Semiconductor minerals are widespread on the Earth’s surface, including iron oxides such as goethite and hematite [5,6]; manganese oxides such as birnessite and pyrolusite [1,7]; and titanium oxides such as rutile and anatase [8,9]. These minerals function as efficient semiconductor materials. Upon excitation by solar radiation, they undergo electron transitions, generating photogenerated electrons and holes. These charge carriers subsequently participate in photocatalytic redox reactions with substances in the environment [10,11], thereby exerting a crucial influence on shaping the surrounding environment. Photoelectrons generated by natural semiconductor minerals under solar excitation can promote the growth and metabolism of microorganisms [12]. Georgiou et al. [13] proposed that reactive oxygen species generated via the photocatalysis of substances like Fe₂O₃ and TiO₂ enhance carbon cycling in arid regions. Within soil surfaces and the photic zone of seawater, the photocatalytic self-reduction of iron and manganese oxide minerals can release free Mn²⁺ and Fe²⁺ ions [14,15,16]. Iron oxides can then further catalyze the oxidation of Mn²⁺ [17,18], representing a key driver in the geochemical cycling of elements at the Earth’s surface. Collectively, these studies demonstrate that surficial coatings rich in natural semiconductor minerals possess substantial environmental significance.

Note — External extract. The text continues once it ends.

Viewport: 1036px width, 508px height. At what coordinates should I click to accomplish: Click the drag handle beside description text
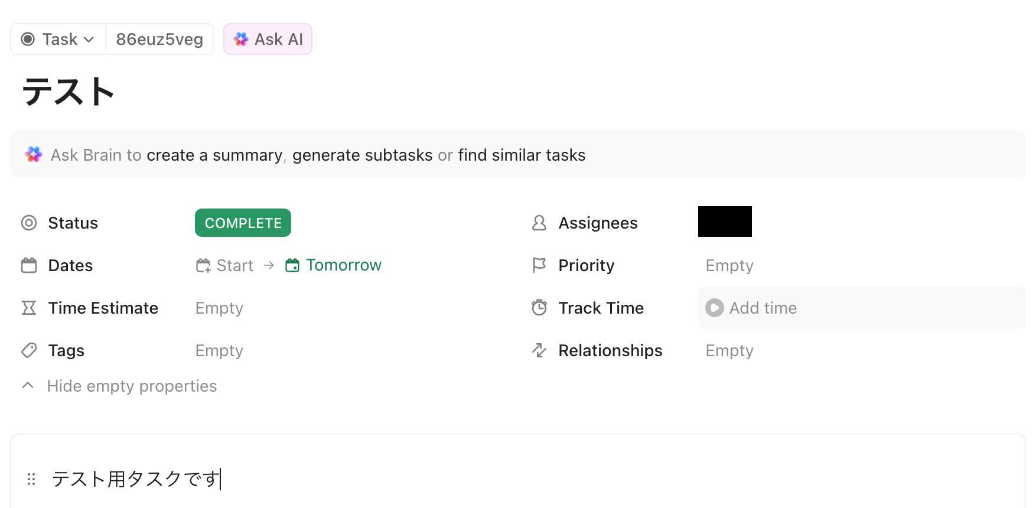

However, the effective absorption and utilization of solar radiation by semiconductor minerals are constrained by their minimum excitation wavelength. Natural iron oxides and manganese oxides are recognized for their favorable visible-light responsiveness. Sherman determined the band gaps of a series of natural minerals using X-ray absorption and emission spectroscopy, finding that iron oxide minerals exhibit band gaps between 2.0 and 2.5 eV, while manganese oxide minerals have band gaps ranging from 1.0 to 1.8 eV [19]. This indicates that both possess good visible-light response capabilities. In contrast, titanium oxide minerals (TiO₂) such as anatase (3.2 eV) and rutile (3.0 eV), despite their superior photocatalytic performance, are difficult to excite with visible light due to their excessively large band gaps [20]. In the materials field, techniques such as ion doping [21,22] and structural modification [20,23] are commonly employed to reduce the band gap of TiO₂. However, these methods only enable utilization of the shorter-wavelength region within the visible spectrum [24,25]. In the 1990s, research discovered that semiconductor materials adsorbed with dyes can effectively absorb broad-spectrum visible light and transfer excited-state electrons to the semiconductor’s conduction band at the interface, thereby initiating subsequent photocatalytic reactions. The “dye-sensitized solar cell” system developed based on this principle further advanced research on TiO₂ photocatalysis [26,27]. Natural photosynthetic pigments widely present in nature, such as chlorophyll [28], anthocyanins [29,30], and carotenoids [31], have also been demonstrated to function as natural sensitizers within such systems.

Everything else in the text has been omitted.